Zdarza się, że już czterolatek potrafi świetnie liczyć, doskonale orientuje się w pojęciach czasu i przestrzeni, potrafi odróżnić prostokąt od kwadratu, a patrząc na zegar bezbłędnie odczytuje godzinę. Matematyczne wiadomości można przekazywać już od pierwszych miesięcy życia. Rocznemu maluchowi wytłumacz, że po obiedzie pójdzie na spacer, a przed kolacją jest czas na kąpiel. W drugim, trzecim roku życia przychodzi czas na inne pojęcia czasu: dziś, jutro, wczoraj, za tydzień, za miesiąc, rok temu, choć z ich rozumieniem może mieć problemy jeszcze niejeden zerówkowicz. 2-3-latka można już uczyć podstawowych pojęć przestrzeni: nad, pod, w, przy, itp. W odróżnianiu kształtów i zrozumieniu pojęcia brył geometrycznych niezwykle pomocne są różne kostki, domki z otworami do wrzucania klocków o kształtach kwadratów, prostokątów, rombów. Ważne jest, by od razu zaznajamiać dziecko z prawdziwą nazwą figur geometrycznych, lepiej więc powiedzieć, że to jest „elipsa”, a nie „jajo”, że to „trójkąt”, a nie .góra”. Trzylatka możemy uczyć liczyć, wykorzystując do tego przeróżne wierszyki, np.: „Po zielonej łące skakały zające. Raz, dwa, trzy, liczysz ty!” Z czterolatkiem policzymy już wszystko: stoły, krzesła, ślimaki na łące, jajka, pomarańcze. Pięciolatkowi bardzo spodobają się zagadki matematyczne, typu: kto ma więcej nóg – stół czy krzesło? Ślimak czy koń? Kto ma więcej palców u nóg: ty czyja? Pies czy kura?

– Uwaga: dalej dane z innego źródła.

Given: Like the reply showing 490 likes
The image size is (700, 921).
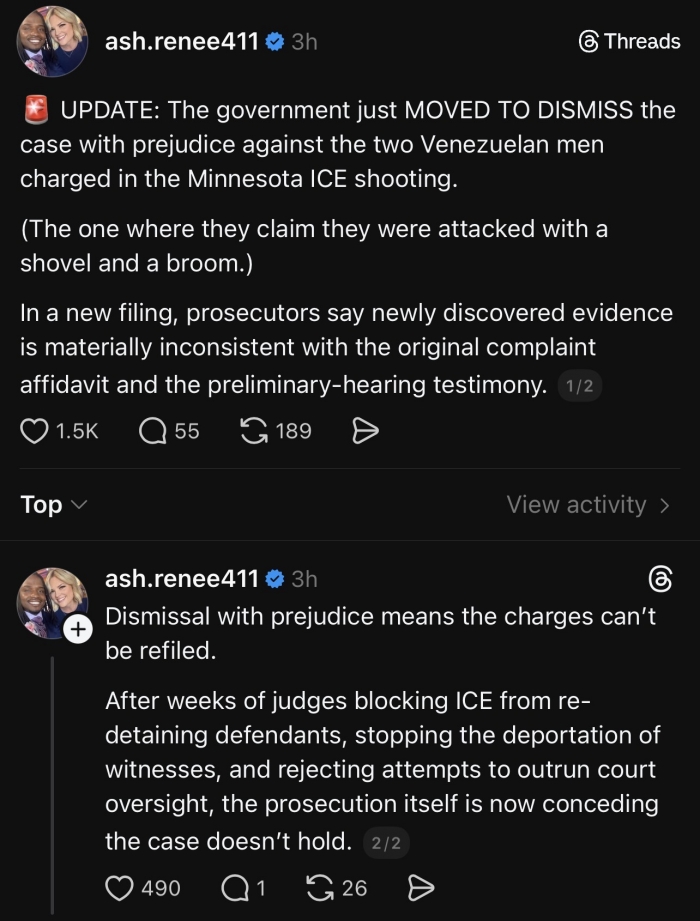Looking at the screenshot, I should [120, 887].
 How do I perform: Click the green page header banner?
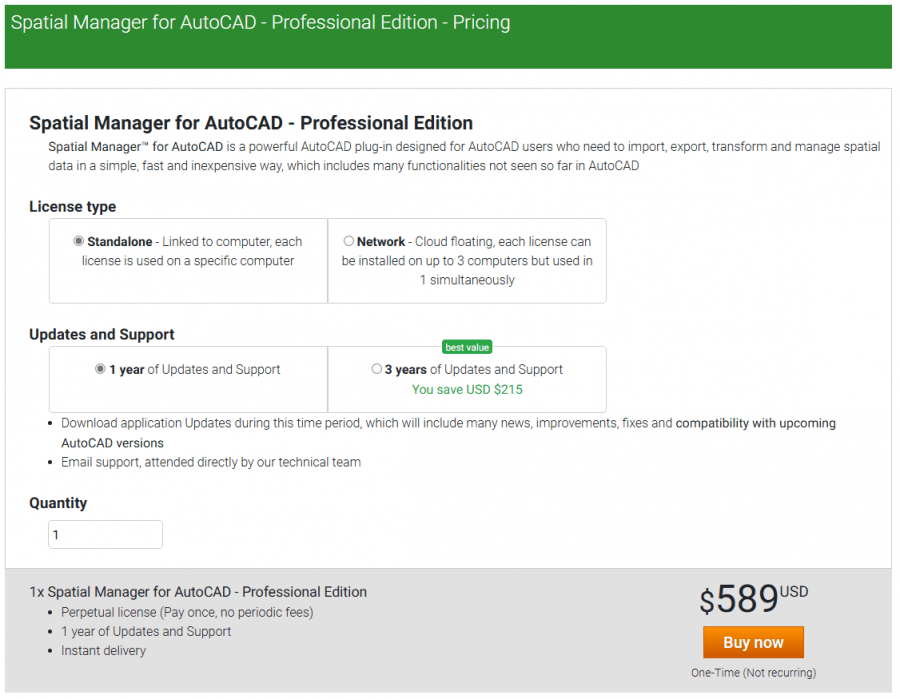click(x=450, y=37)
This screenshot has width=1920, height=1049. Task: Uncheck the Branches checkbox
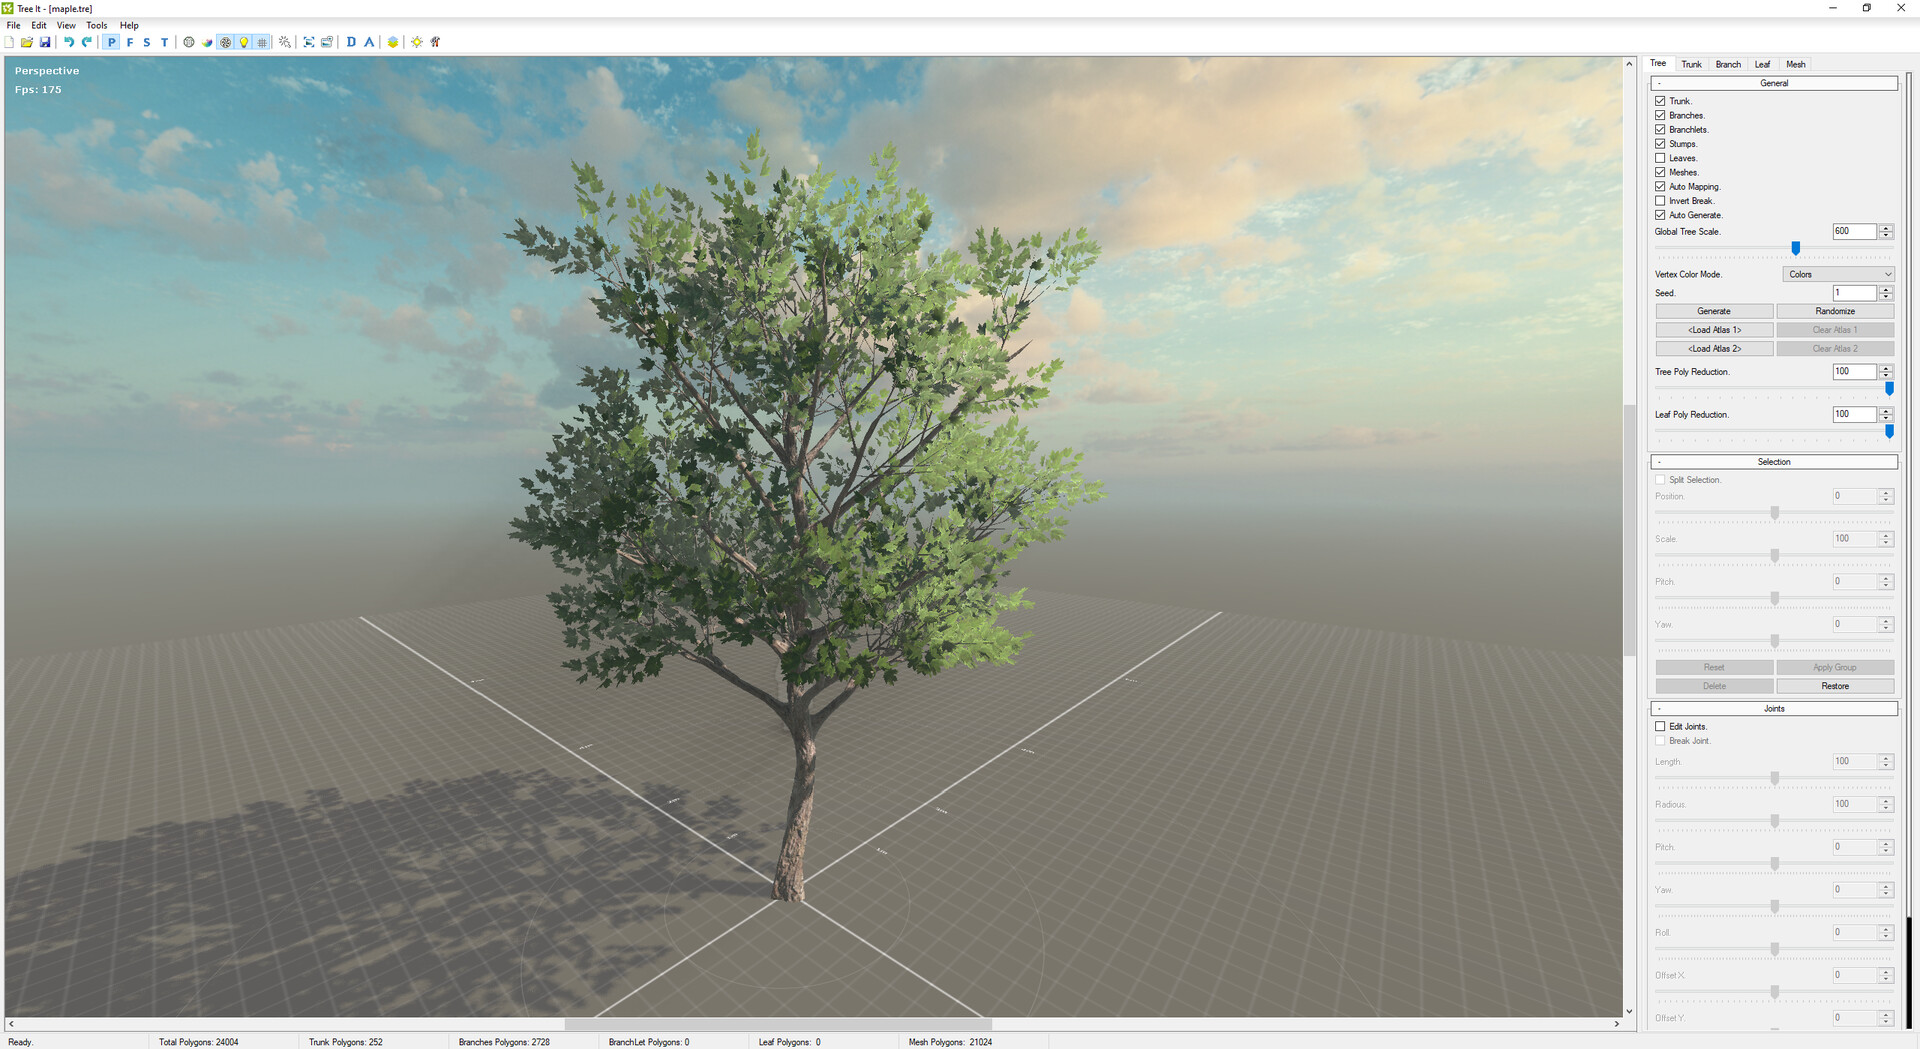pos(1660,115)
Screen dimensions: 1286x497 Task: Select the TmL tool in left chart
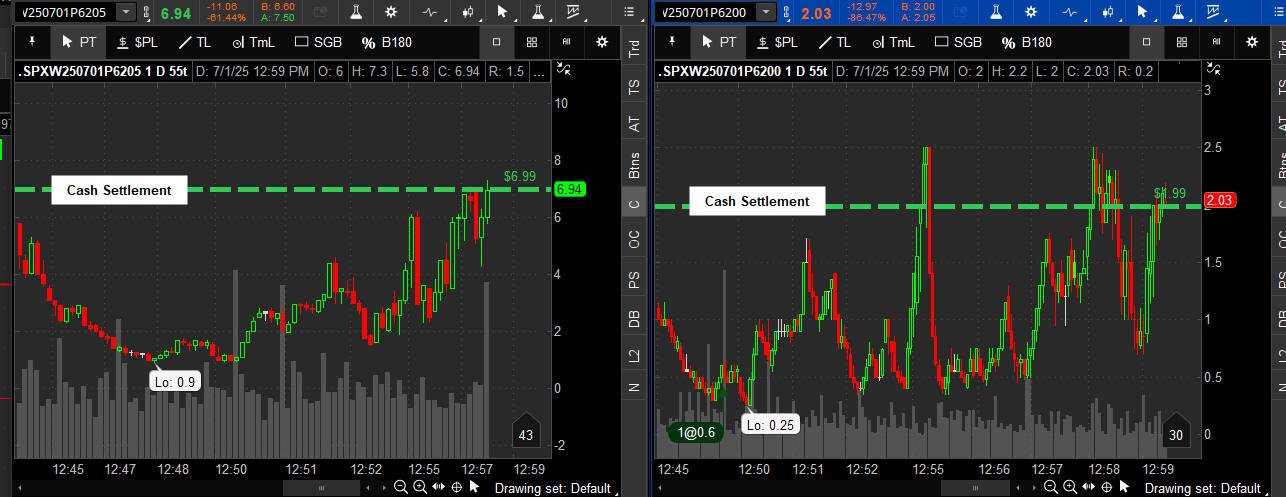point(252,42)
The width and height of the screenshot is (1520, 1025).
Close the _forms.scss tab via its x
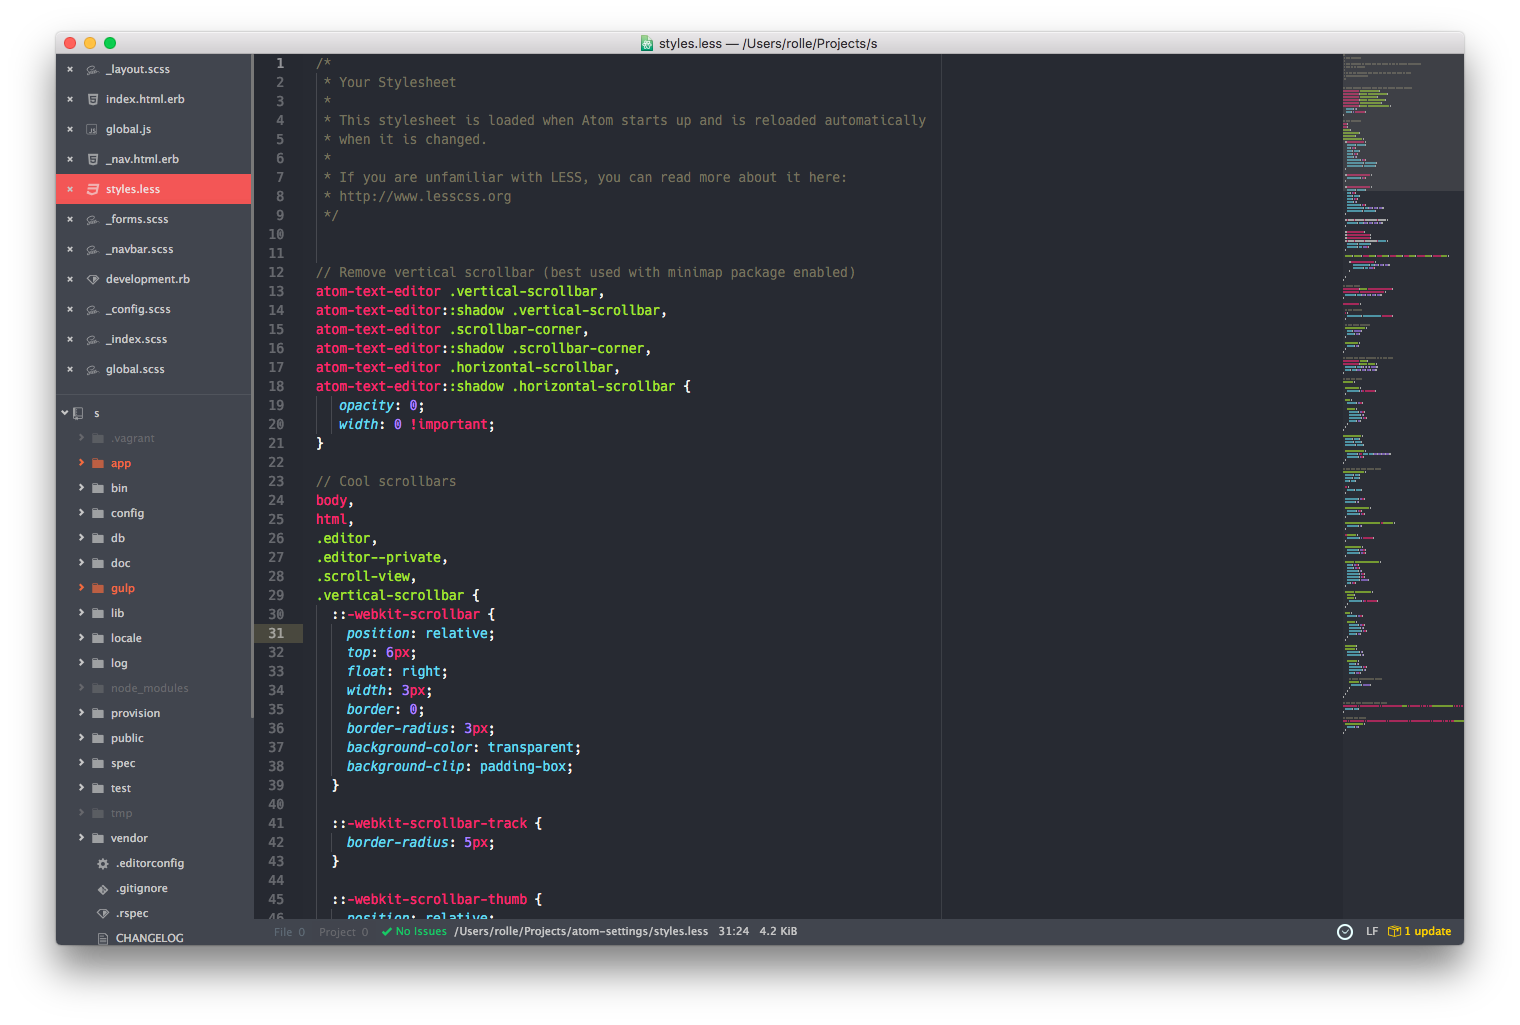tap(70, 219)
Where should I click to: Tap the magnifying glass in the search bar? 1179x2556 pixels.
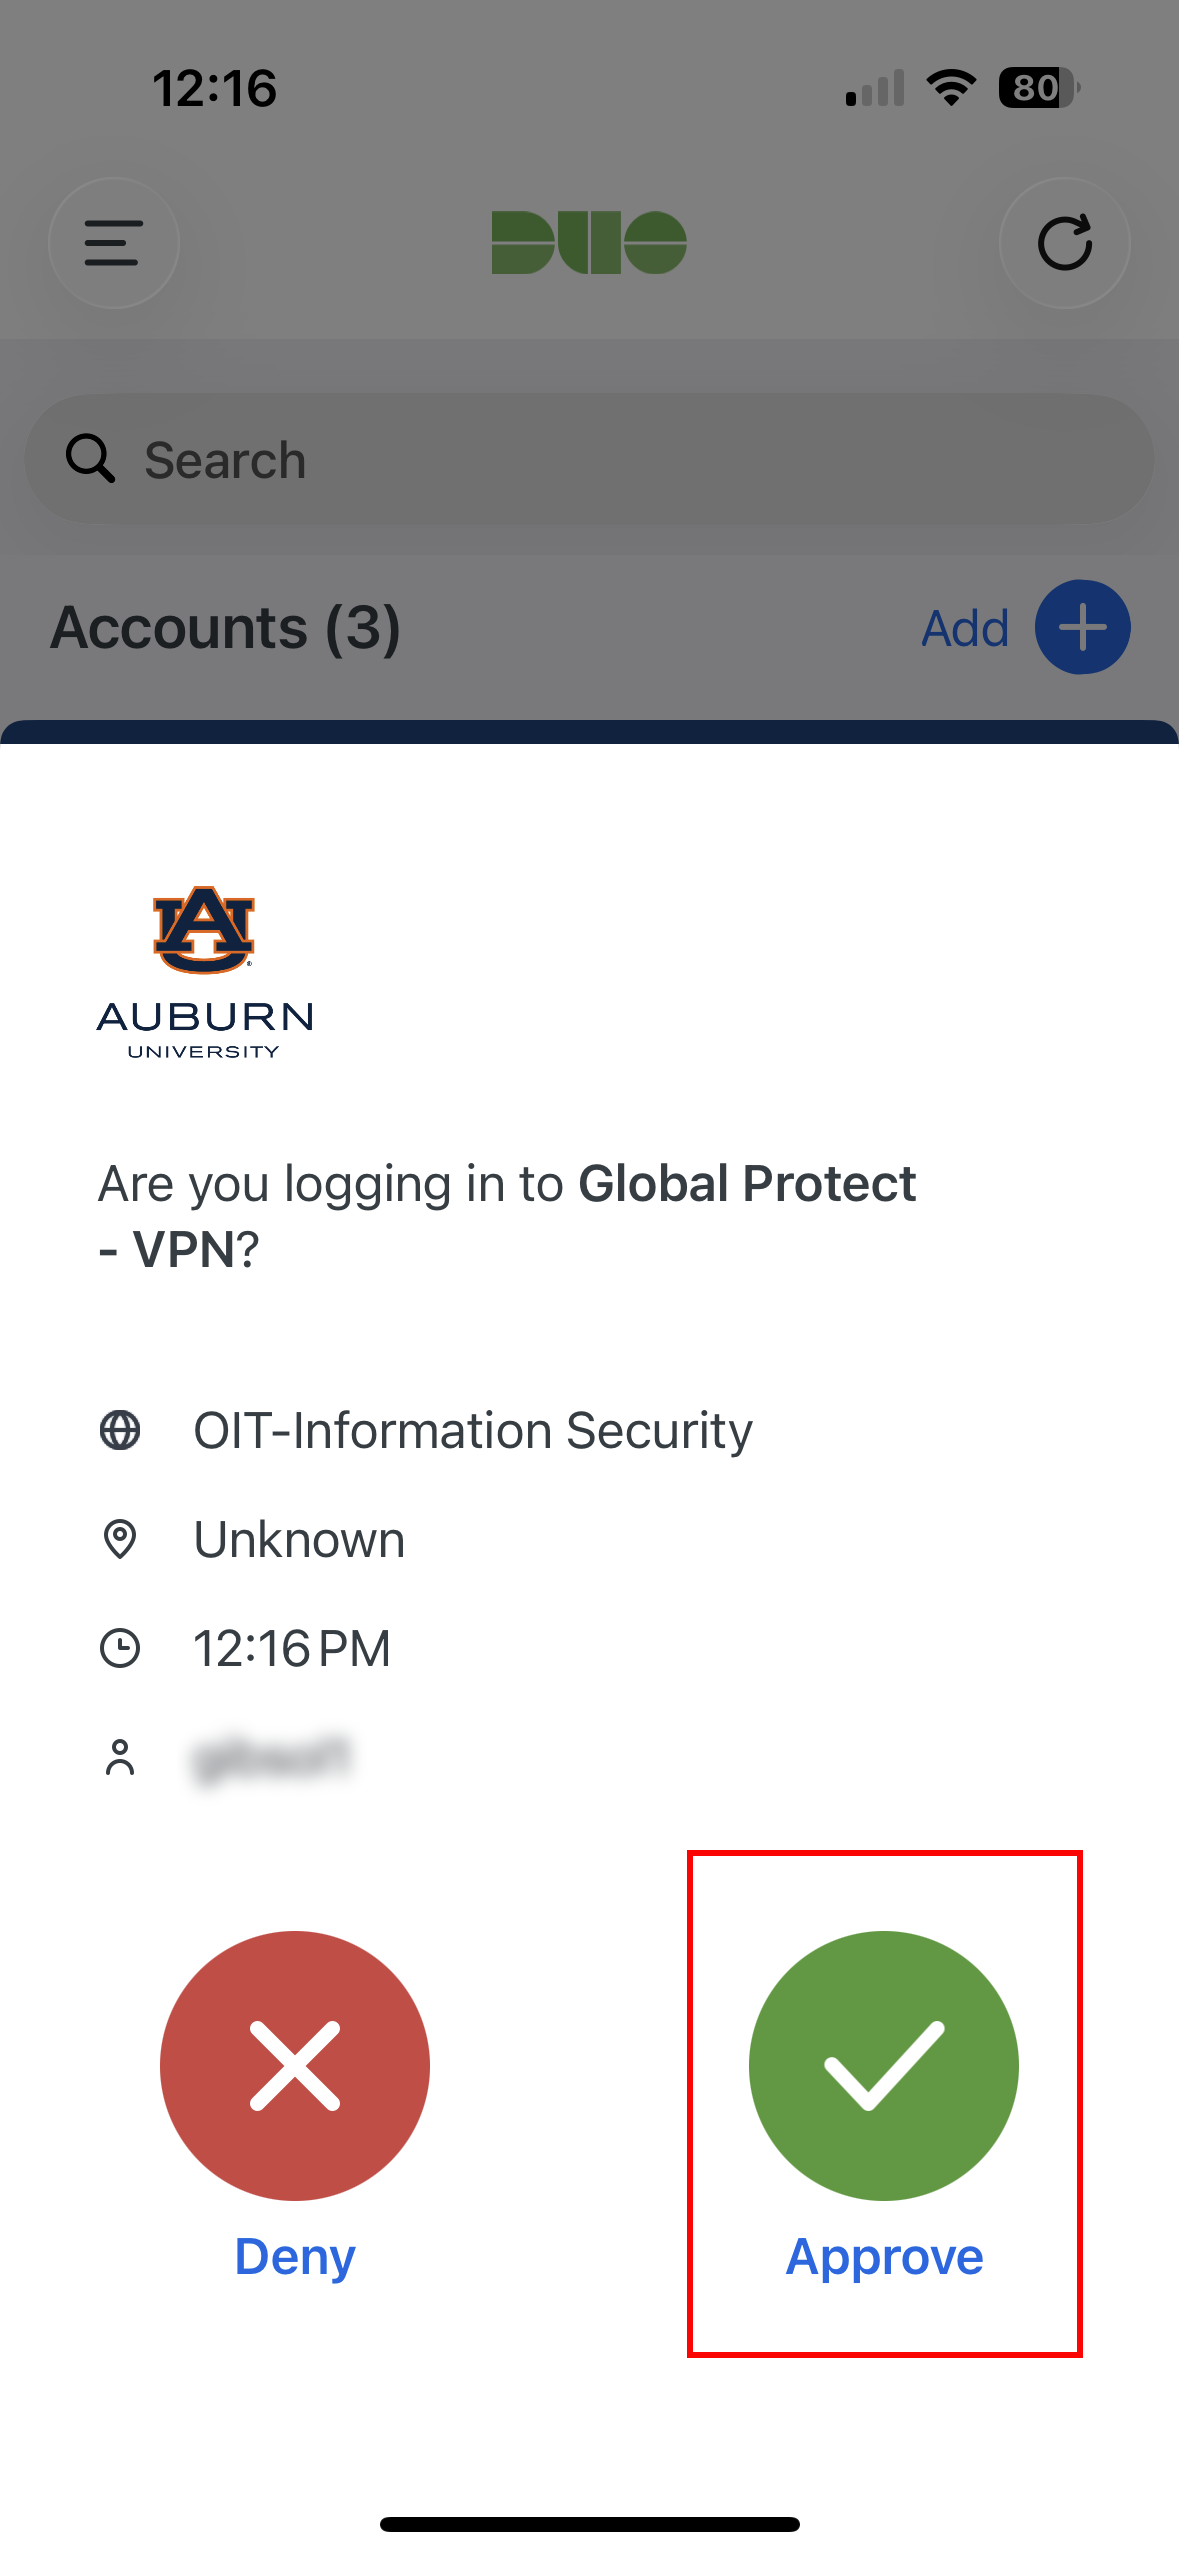(90, 459)
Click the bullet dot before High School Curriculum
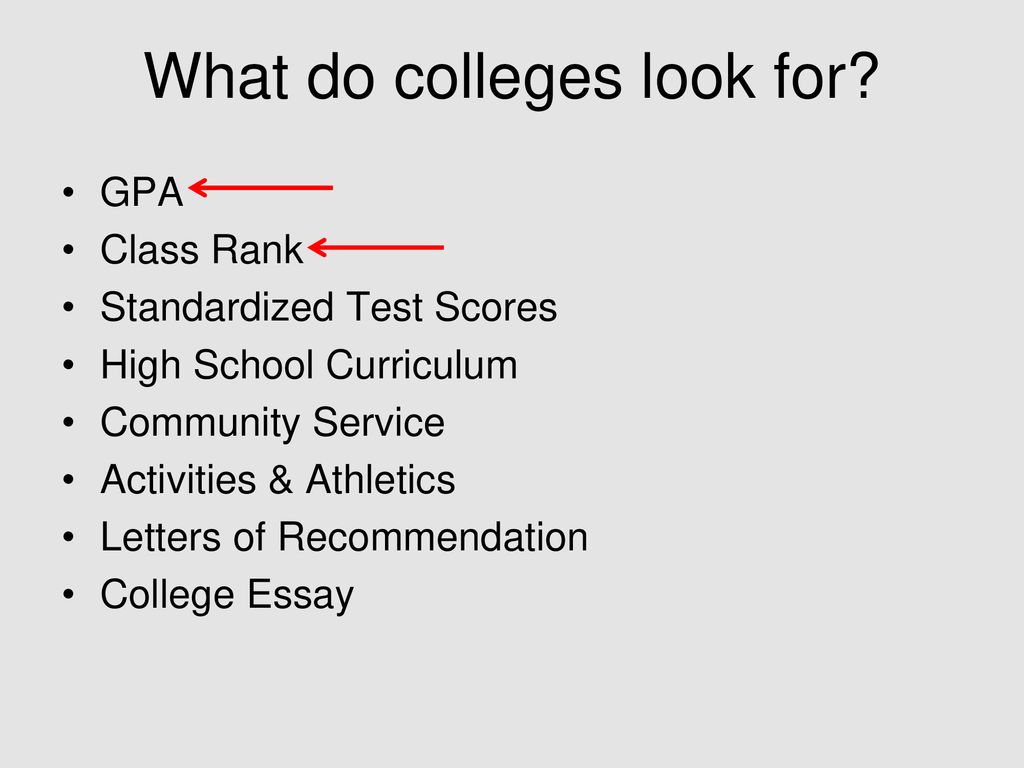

Jak wspierać talent matematyczny?
■ Liczebniki. 5-6-latek może już prawidłowo posługiwać się liczebnikami. Z patyczków układamy drabinkę, mówimy wierszyk „Idzie kominiarz po drabinie”. Przez ile szczebli już przeszedł? (Przez cztery). Na którym stoi? (Na piątym).
■ Co jest większe, co mniejsze. Dziecko buduje z klocków przęsła mostu. Liczy klocki. Piszemy tę liczbę na kartce. Potem układa kładeczkę, opiera ją na przęsłach i stawia samochodzik. Jeśli stoi on nieruchomo, można stwierdzić, że klocków jest tyle samo: na kartce umieszczamy znak =. Następnie dziecko zabiera jeden z klocków, a samochodzik oczywiście się zsuwa. Na kartce można zapisać znaki: >, <. To pierwsze działania arytmetyczne malca.
■ Dodawanie i odejmowanie. Ze skakanek układamy koła, które będą imitować kurniki. Na kartce piszemy, ile kur w nich mieszka. Dzieci są kurami. Gdy zbliża się lis, uciekają do kurników, ale w każdym może być tylko tyle kur, ile jest wskazane na tabliczce. Pozostałe może złapać lis.
Zadania matematyczne dla dzieci w wieku przedszkolnym muszą mieć charakter dynamiczny. Jeżeli liczymy, to na konkretnych przedmiotach, np. do trzech żółtych goździków stojących w wazonie dodajemy dwa czerwone. Dopiero potem zapisujemy takie działanie cyframi.